What needs to be done: For this exercise, copy the records below exactly and exclude every image.
### Data to use ###
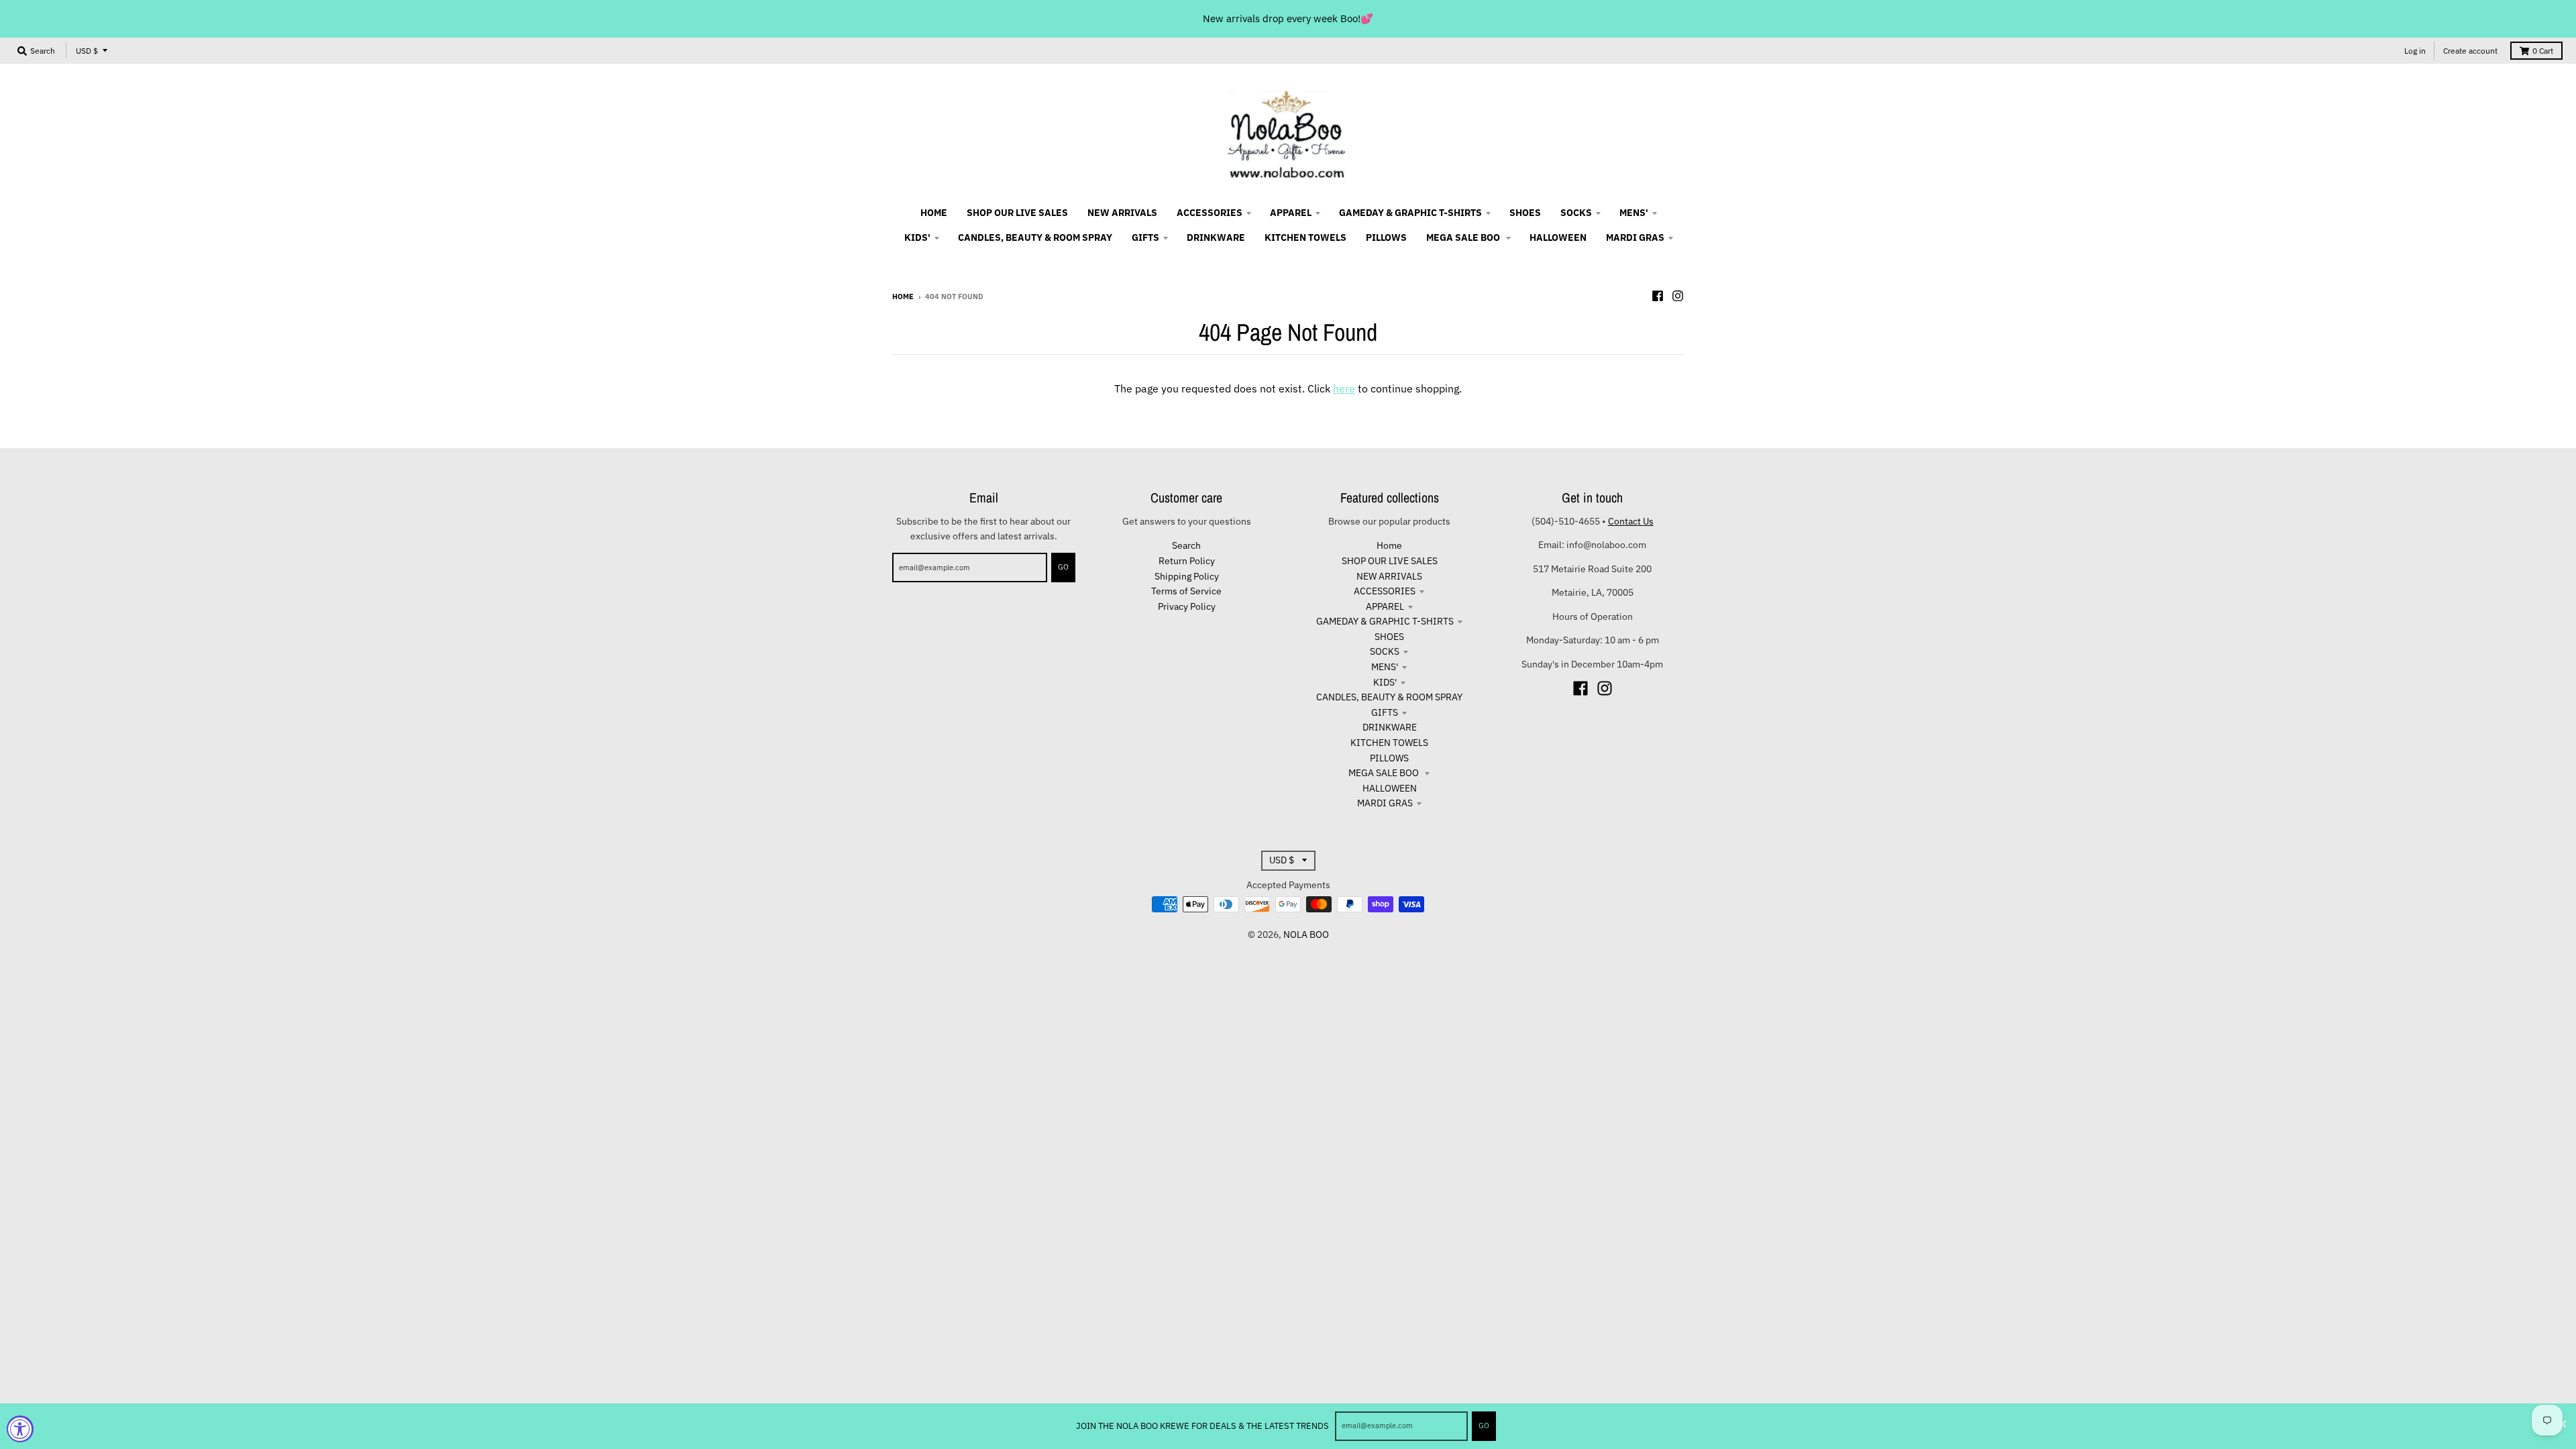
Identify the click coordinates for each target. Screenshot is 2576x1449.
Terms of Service (1186, 591)
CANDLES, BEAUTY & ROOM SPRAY (1389, 697)
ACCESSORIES (1384, 591)
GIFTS (1384, 712)
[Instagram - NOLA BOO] (1678, 296)
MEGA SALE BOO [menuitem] (1464, 237)
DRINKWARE (1389, 727)
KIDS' (1385, 682)
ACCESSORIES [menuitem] (1209, 213)
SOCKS (1384, 651)
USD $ (87, 51)
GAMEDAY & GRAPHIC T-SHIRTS (1385, 621)
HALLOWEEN (1389, 788)
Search (1186, 545)
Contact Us (1631, 521)
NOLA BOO (1306, 934)
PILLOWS (1389, 758)
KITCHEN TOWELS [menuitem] (1305, 237)
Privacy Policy (1187, 606)
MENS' (1384, 667)
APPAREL (1385, 606)
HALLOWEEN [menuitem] (1558, 237)
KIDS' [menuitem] (917, 237)
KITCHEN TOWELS (1389, 743)
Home (903, 296)
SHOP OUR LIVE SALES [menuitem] (1017, 213)
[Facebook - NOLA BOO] (1658, 296)
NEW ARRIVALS (1389, 576)
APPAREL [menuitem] (1290, 213)
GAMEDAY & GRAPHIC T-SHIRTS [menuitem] (1410, 213)
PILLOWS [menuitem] (1386, 237)
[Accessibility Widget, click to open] (20, 1428)
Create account (2470, 51)
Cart (2542, 51)
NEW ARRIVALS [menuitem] (1122, 213)
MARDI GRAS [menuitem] (1635, 237)
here (1344, 388)
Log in (2415, 51)
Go (1484, 1425)
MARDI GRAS (1385, 803)
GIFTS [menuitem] (1145, 237)
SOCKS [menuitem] (1576, 213)
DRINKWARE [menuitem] (1216, 237)
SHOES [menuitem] (1525, 213)
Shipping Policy (1187, 576)
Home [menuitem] (933, 213)
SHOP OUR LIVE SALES (1390, 561)
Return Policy (1187, 561)
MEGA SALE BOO (1384, 773)
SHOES (1389, 637)
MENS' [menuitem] (1633, 213)
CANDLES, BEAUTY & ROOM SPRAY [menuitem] (1035, 237)
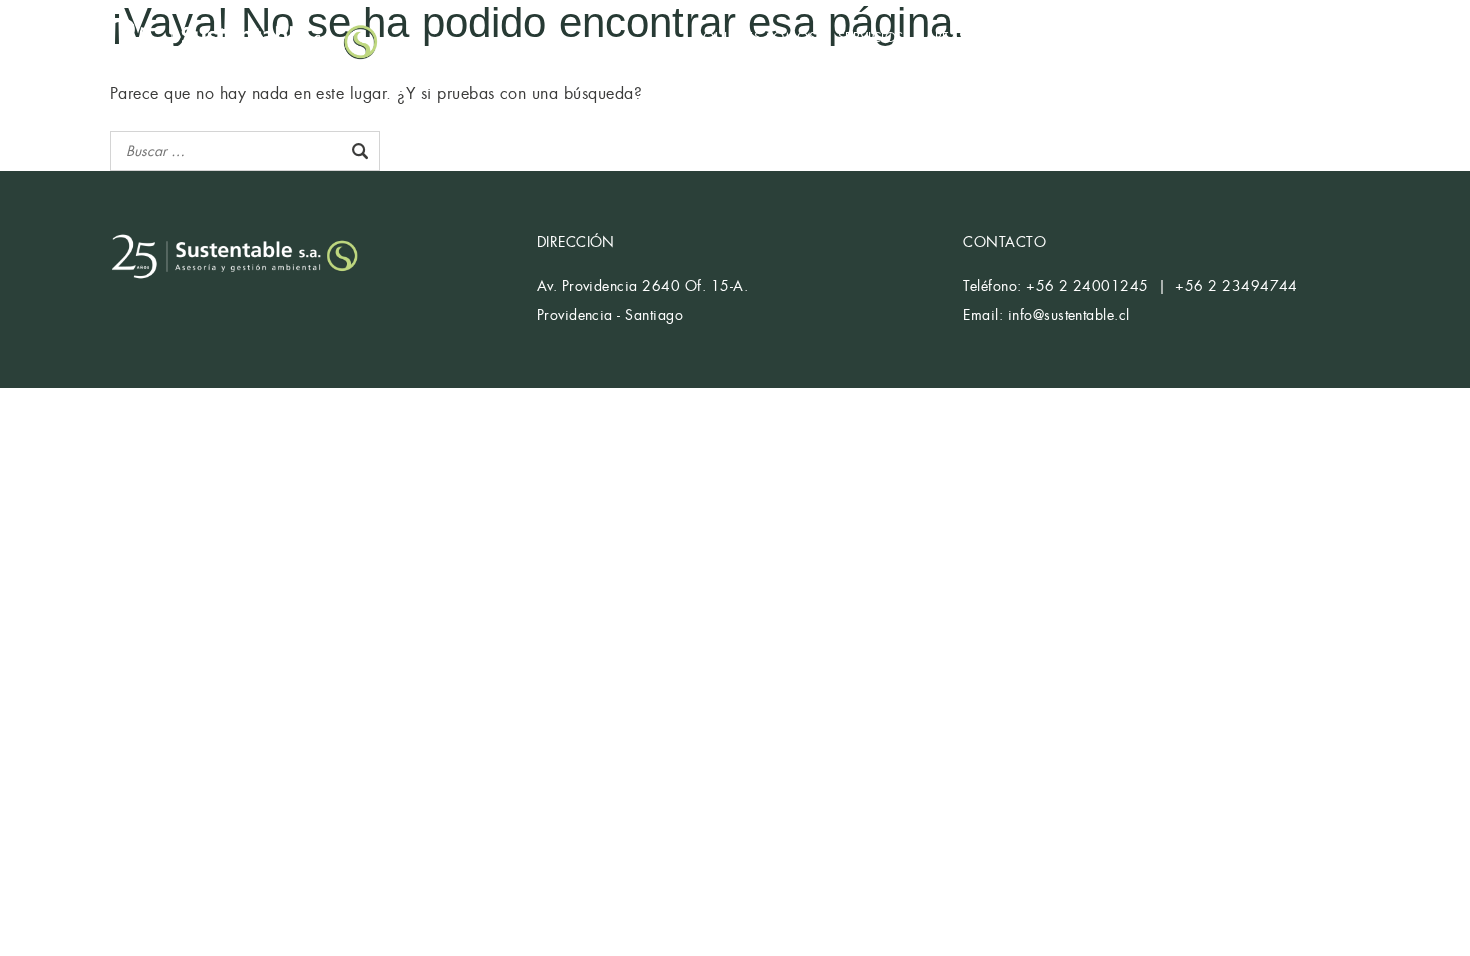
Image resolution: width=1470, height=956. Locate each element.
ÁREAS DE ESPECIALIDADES (1011, 37)
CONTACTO (1312, 37)
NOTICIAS (1221, 37)
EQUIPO (1143, 37)
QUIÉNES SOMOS (759, 37)
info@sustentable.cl (1069, 315)
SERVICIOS (871, 37)
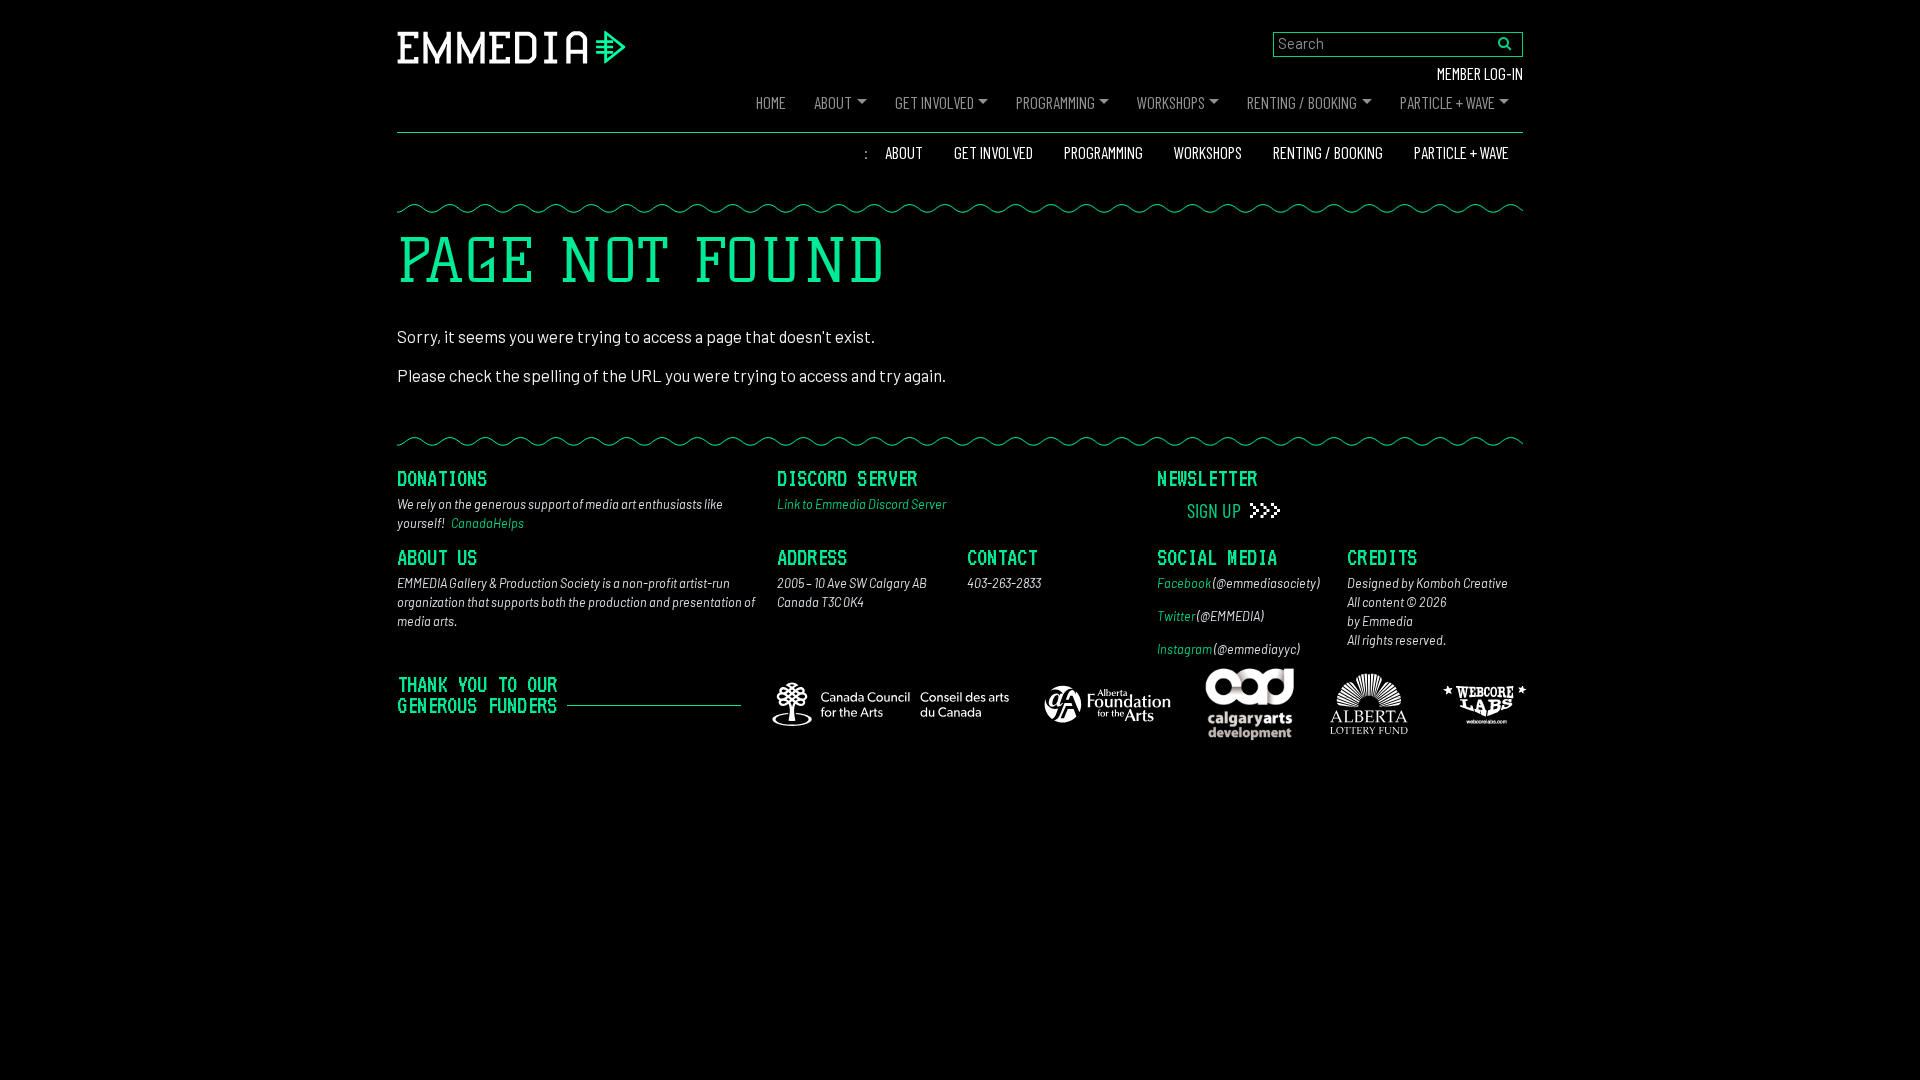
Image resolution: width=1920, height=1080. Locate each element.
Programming (1055, 102)
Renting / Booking (1302, 102)
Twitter (1176, 616)
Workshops (1171, 102)
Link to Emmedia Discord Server (861, 504)
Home (771, 102)
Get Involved (934, 102)
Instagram (1184, 649)
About (833, 102)
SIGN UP (1216, 510)
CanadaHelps (487, 523)
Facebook (1184, 583)
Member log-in (1480, 73)
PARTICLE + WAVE (1447, 102)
###
Written reply:
Identify the click coordinates for each target. Screenshot is 2576x1449.
Terms of Service (1186, 591)
CANDLES, BEAUTY & ROOM SPRAY (1389, 697)
ACCESSORIES (1384, 591)
GIFTS (1384, 712)
[Instagram - NOLA BOO] (1678, 296)
MEGA SALE BOO [menuitem] (1464, 237)
DRINKWARE (1389, 727)
KIDS' (1385, 682)
ACCESSORIES [menuitem] (1209, 213)
SOCKS (1384, 651)
USD $ (87, 51)
GAMEDAY & GRAPHIC T-SHIRTS (1385, 621)
HALLOWEEN (1389, 788)
Search (1186, 545)
Contact Us (1631, 521)
NOLA BOO (1306, 934)
PILLOWS (1389, 758)
KITCHEN TOWELS [menuitem] (1305, 237)
Privacy Policy (1187, 606)
MENS' (1384, 667)
APPAREL (1385, 606)
HALLOWEEN [menuitem] (1558, 237)
KIDS' [menuitem] (917, 237)
KITCHEN TOWELS (1389, 743)
Home (903, 296)
SHOP OUR LIVE SALES [menuitem] (1017, 213)
[Facebook - NOLA BOO] (1658, 296)
NEW ARRIVALS (1389, 576)
APPAREL [menuitem] (1290, 213)
GAMEDAY & GRAPHIC T-SHIRTS [menuitem] (1410, 213)
PILLOWS [menuitem] (1386, 237)
[Accessibility Widget, click to open] (20, 1428)
Create account (2470, 51)
Cart (2542, 51)
NEW ARRIVALS [menuitem] (1122, 213)
MARDI GRAS [menuitem] (1635, 237)
here (1344, 388)
Log in (2415, 51)
Go (1484, 1425)
MARDI GRAS (1385, 803)
GIFTS [menuitem] (1145, 237)
SOCKS [menuitem] (1576, 213)
DRINKWARE [menuitem] (1216, 237)
SHOES [menuitem] (1525, 213)
Shipping Policy (1187, 576)
Home [menuitem] (933, 213)
SHOP OUR LIVE SALES (1390, 561)
Return Policy (1187, 561)
MEGA SALE BOO (1384, 773)
SHOES (1389, 637)
MENS' [menuitem] (1633, 213)
CANDLES, BEAUTY & ROOM SPRAY [menuitem] (1035, 237)
Image resolution: width=1470, height=956. Locate each element.
ÁREAS DE ESPECIALIDADES (1011, 37)
CONTACTO (1312, 37)
NOTICIAS (1221, 37)
EQUIPO (1143, 37)
QUIÉNES SOMOS (759, 37)
info@sustentable.cl (1069, 315)
SERVICIOS (871, 37)
Image resolution: width=1920, height=1080. Locate each element.
Programming (1055, 102)
Renting / Booking (1302, 102)
Twitter (1176, 616)
Workshops (1171, 102)
Link to Emmedia Discord Server (861, 504)
Home (771, 102)
Get Involved (934, 102)
Instagram (1184, 649)
About (833, 102)
SIGN UP (1216, 510)
CanadaHelps (487, 523)
Facebook (1184, 583)
Member log-in (1480, 73)
PARTICLE + WAVE (1447, 102)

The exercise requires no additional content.